March 24, 2021 John 3: 33-34
29He who has the bride is
the bridegroom. The friend of the bridegroom, who stands and hears him,
rejoices greatly at the bridegroom’s voice. For this reason my joy has been
fulfilled. 30He must increase, but I must decrease.’
31 The one who comes from above
is above all; the one who is of the earth belongs to the earth and speaks about
earthly things. The one who comes from heaven is above all. 32He
testifies to what he has seen and heard, yet no one accepts his testimony. 33Whoever
has accepted his testimony has certified this, that God is true. 34He whom
God has sent speaks the words of God, for he gives the Spirit without
measure. 35The Father loves the Son and has placed all things in his
hands. 36Whoever believes in the Son has eternal life; whoever disobeys
the Son will not see life, but must endure God’s wrath.
4:1 Now when
Jesus learned that the Pharisees had heard, ‘Jesus is making and baptizing
more disciples than John’— 2 although it was not Jesus
himself but his disciples who baptized— 3he left Judea and started back to Galilee.
When
Jesus is standing before Pontius Pilate in the 18th chapter of this
gospel, the Roman governor is going to ask, “What is truth?” Jesus will say in the 14th
chapter, “I am the way, the truth, and the life.” And those are just two references that come
to my mind about truth from the gospels.
‘Truth’, as a thing, is something for John, both gospel writer and
baptizer.
Yesterday
was “one” and “he” and a throwback to Jesus talking about “we”, but as we roll
into verse 33, the pronoun identification is fairly easy to discern, it is
Jesus talking. To accept the testimony
of Jesus is to provide us with a profound…sorry…truth.
He
says things in an interesting way. To
accept the testimony of Jesus, John the baptizer says, is to certify that God
is true. God is true, that is the
presupposition. To accept the testimony
of Jesus is to certify it, is to believe it.
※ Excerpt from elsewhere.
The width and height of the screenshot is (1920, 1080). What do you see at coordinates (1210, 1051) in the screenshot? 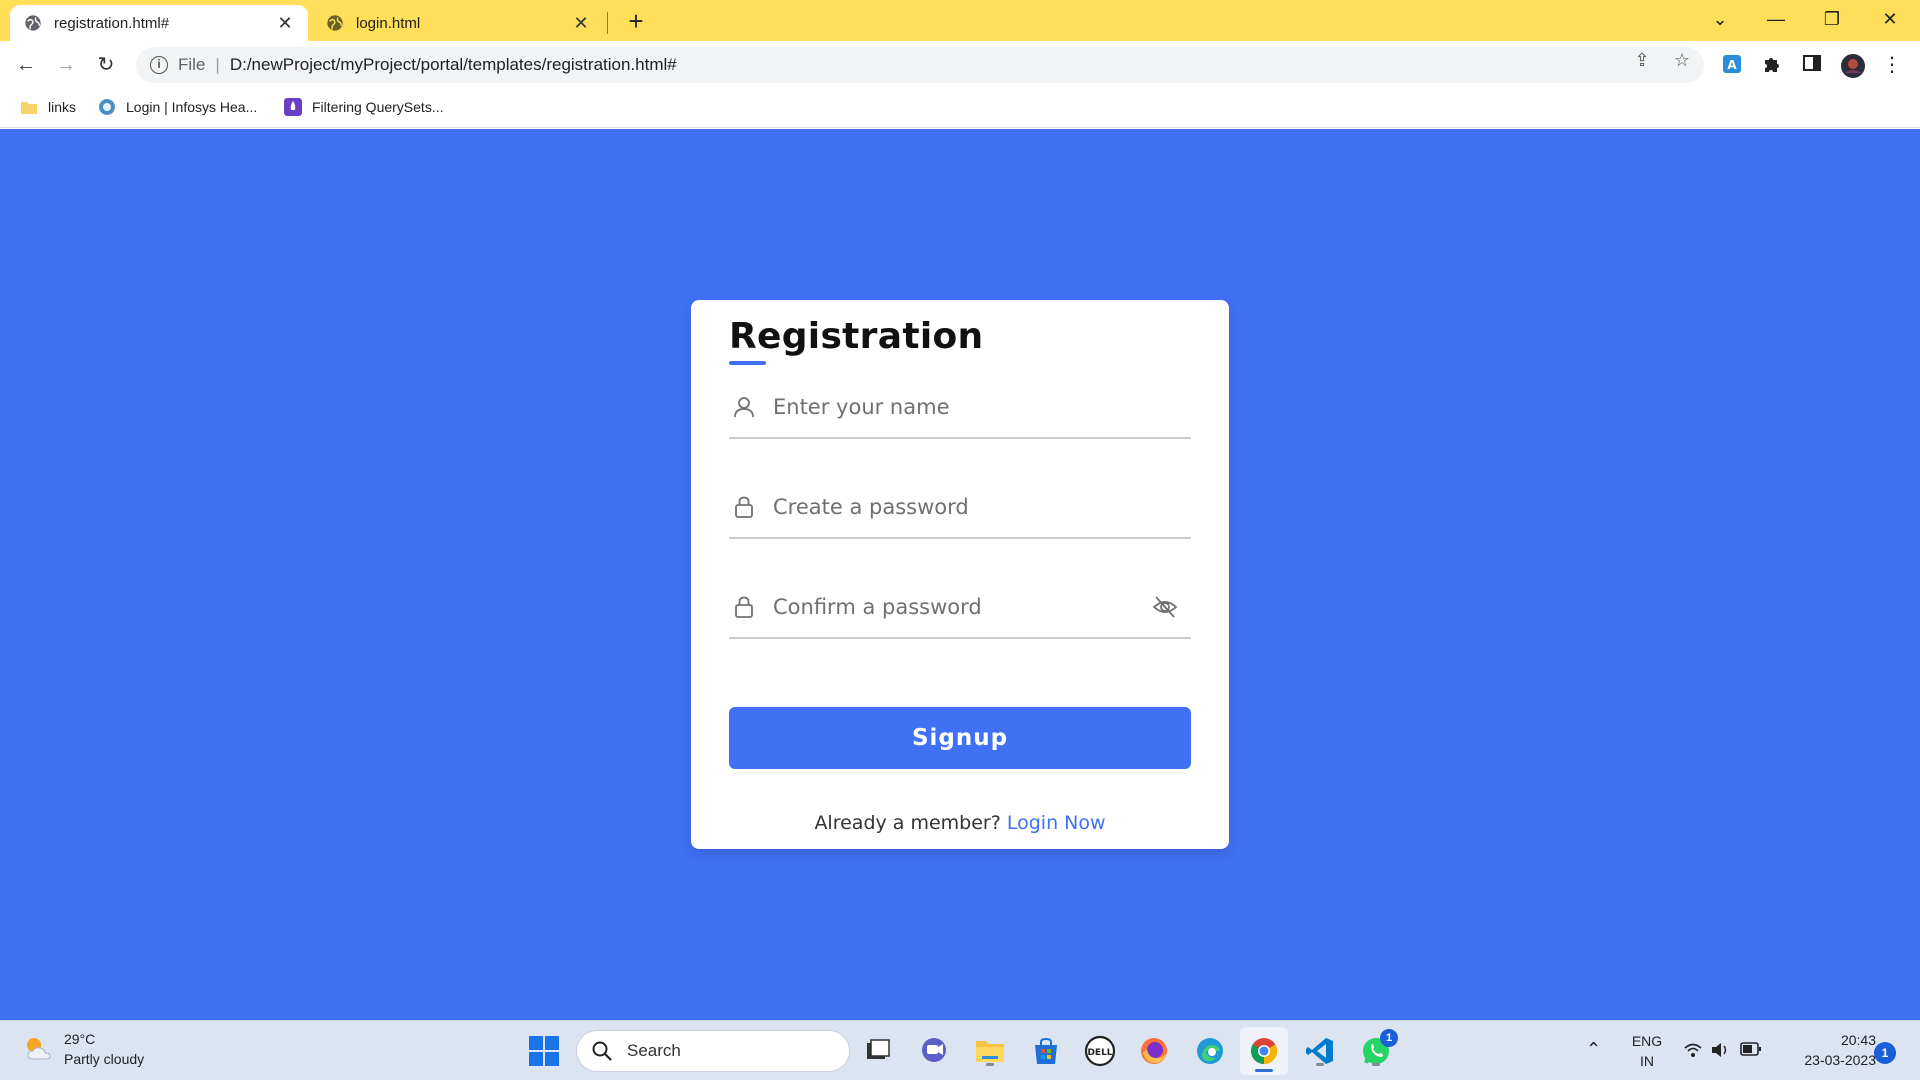
I see `edge-icon` at bounding box center [1210, 1051].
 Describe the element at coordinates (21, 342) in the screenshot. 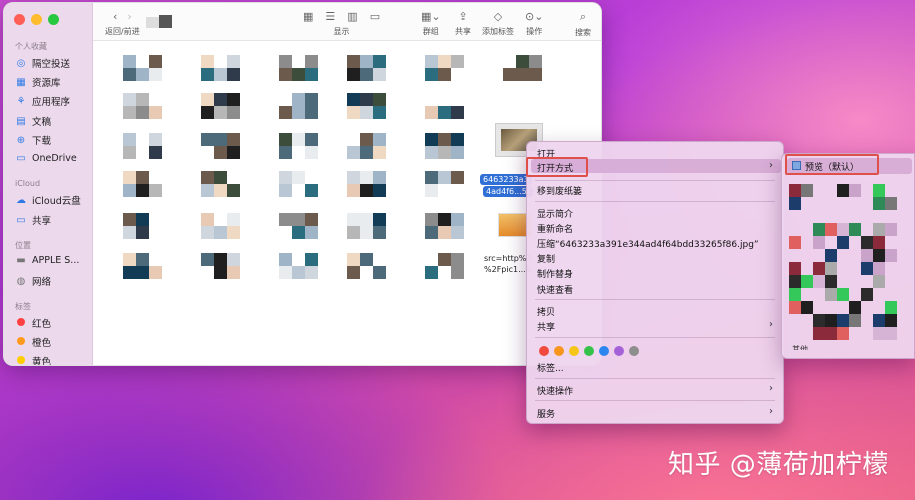

I see `tag-dot-icon` at that location.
So then, to return to the other places where “truth” is used, and going
with the old math formula that if a=b and b=c, than a=c, what is Pilate asking
Jesus during Jesus’ trial?
“What
is God?” (He did not know the rest of
the formula).
And
Jesus is saying “I am the Way, and God, and the Life.” Pulls us back to John 1:1, where the Word IS
God. “Truth”, in the world, is the basis
for a whole lot of philosophical ink spilled and discussions laid out. Nice to have a brief summary in hand.
At
the risk of another side quest, there is another equivalency made about God,
not in the Gospel of John, but in the first Letter of John. In that case, God IS love (1 John 4:8). So God is true, God is love, God is
Jesus. Jesus is the Way. Jesus is the Life.
We
can say also that God is all-powerful, all-knowing, all-lots of kinds of
things. Preliminarily to that is knowing
that “God is true”. And it is good to
know that God is in control, especially when we know God is love.
John
the baptizer wants his disciples, the gospel writer wants us to know how God
self-identifies for our understanding and our edification. And we know all this from the testimony of
Jesus. And how can we trust the validity
of the testimony of Jesus?
Next
verse, He speaks the Word of God, He whom God has sent, He upon whom the Spirit
has been given without measure. Such is
the validity of the testimony of Jesus.
But
wait! (some would cry out). God is true
because the testimony of Jesus is certified.
And the testimony of Jesus is the collective ‘words’ of God from the God
who sent him. And the words of God, his
testimony, when certified, shows God is true…it is circular reasoning. It goes in circles. If my response were an unfeeling “So?”, the
response might be “Prove it!”
But
that is the basis of John the baptizer’s testimony. It was the basis for Jesus’ testimony to
Nicodemus. Some will accept and some
will not. It isn’t a matter of proof,
because, in this age of fake news and the rise in prominence of such nonsense
as ‘flat earth’, it is very clear that ‘proof’ is not the absolute discerner of
‘correct’ and ‘incorrect’ that we would like it to be.
The power behind the words of God that Jesus speaks comes from the
giving of the Spirit without measure, that brings us to the Old Testament,
where God poured out his Spirit on the chosen, like Moses, who then ‘spread it
around’ to the others who helped him lead the people. It was poured out on Elijah, and a ‘double
measure’ was given to his successor, Elisha.
It is how the tabernacle was built to divine standards. It is how God flows through to us in
Jesus. But it does not stand on its
own. The Spirit was not just a ‘Jesus thing’,
but it will, in the course of time, be there for all of us. Acts 2, the story of Pentecost, not written
by John but by the author of Luke, will lay that out for us.
But
Jesus has a lot more to say about what the Spirit is in the lives of believers.